One thing was clear when the Senate voted Thursday to overturn President Trump’s declaration of a national emergency at the U.S.-Mexico border:  the word “rebuke” was going to get used a lot.
Trump has said he will veto the legislation , and neither house of Congress came close to having the votes to override the veto. 
It didn’t matter that the White House halfheartedly tried to lobby senators  to oppose the measure of disapproval. It didn’t even matter that senators told reporters this was a one-off in terms of opposing the president  – “an institutional concern about separation of powers and Congress’ prerogatives more than anything else,” as Sen. John Cornyn (R-Texas), said.
What mattered were the rebukes.
The Senate resolution to overturn the declaration of a national emergency saw “12 Republicans joining all the Democrats to deliver a rare bipartisan rebuke of the president,”  wrote Erica Werner, Seung Min Kim and John Wagner of the Washington Post.
“Thursday brought a fairly big rebuke,” wrote David Jackson and Deirdre Shesgreen of USA Today. 
It was a “harsh rebuke of the president’s attempt to go around Congress to fund a border wall,” wrote Politico .
There were, in fact, “a remarkable series of bipartisan rebukes to the president,”  wrote Sheryl Gay Stolberg and Michael D. Shear of the New York Times under the headline, “Congress Has a Breaking Point. This Week, Trump Might Have Found It.”
They were referring  to a resolution to end American military aid to Saudi Arabia for its war in Yemen and to another that urged the report from special counsel Robert Mueller be made public.
The Yemen vote and the border vote marked “back-to-back rebukes ,” which, “in a normal White House, might send aides scrambling across the West Wing in fear of a growing backlash against Trump, particularly with the looming conclusion of special counsel Robert S. Mueller III’s investigation into the 2016 Trump campaign’s alleged ties to Russia,” wrote  Paul Kane of the Washington Post under the headline, “Tillis’s reversal sums up state of Senate Republicans – few willing to cross Trump.”
Once the rebukes were out of the way, the stories centered on the long-term implications of these votes.
The vote represented a “crack in the GOP wall,” wrote  Sarah Binder of the Post in “The Senate voted to block Trump’s national emergency declaration.
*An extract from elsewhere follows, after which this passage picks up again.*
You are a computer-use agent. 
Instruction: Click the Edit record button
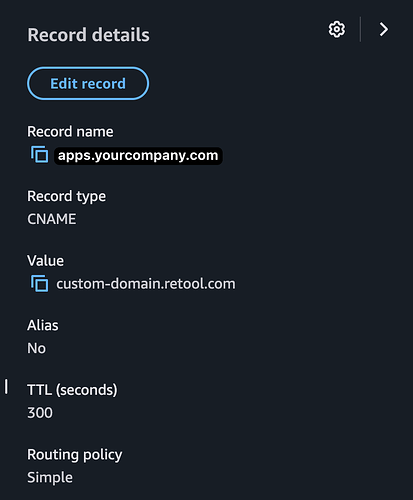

Now what?”
Binder wrote  that Democrats needed only four Republicans to break ranks for the disapproval measure to pass, and they got 12. “That’s barely over a fifth of the GOP conference,” she wrote. “But in a period of intensely polarized and competitive parties, if even a few party members defect, it reveals sharp differences with the president – and on the issue Trump considers most important to his reelection.”
This matters because “the public will notice the breakdown in elite GOP consensus , making it harder for the president to use the wall to rally Republicans to his side.”
But most of the senators who voted against Trump Thursday said they agree a wall is needed  and that they would continue to support the president  on almost every issue, but they objected to him spending money after Congress had voted to deny those funds.
“Both votes highlighted key splits form the president by a party that’s broadly supported him, even as he’s plunged the country into a devastating government shutdown, championed the rollback of crucial environmental protection and employed racist rhetoric to champion hardline immigration policies,” Li Zhou and Ella Nilsen wrote for Vox  in “Senate Republicans see the national emergency vote as a one-time break with Trump.”
“This isn’t the first time Republicans have signaled opposition to Trump, but it is one of the rare instances when it hasn’t been purely symbolic.”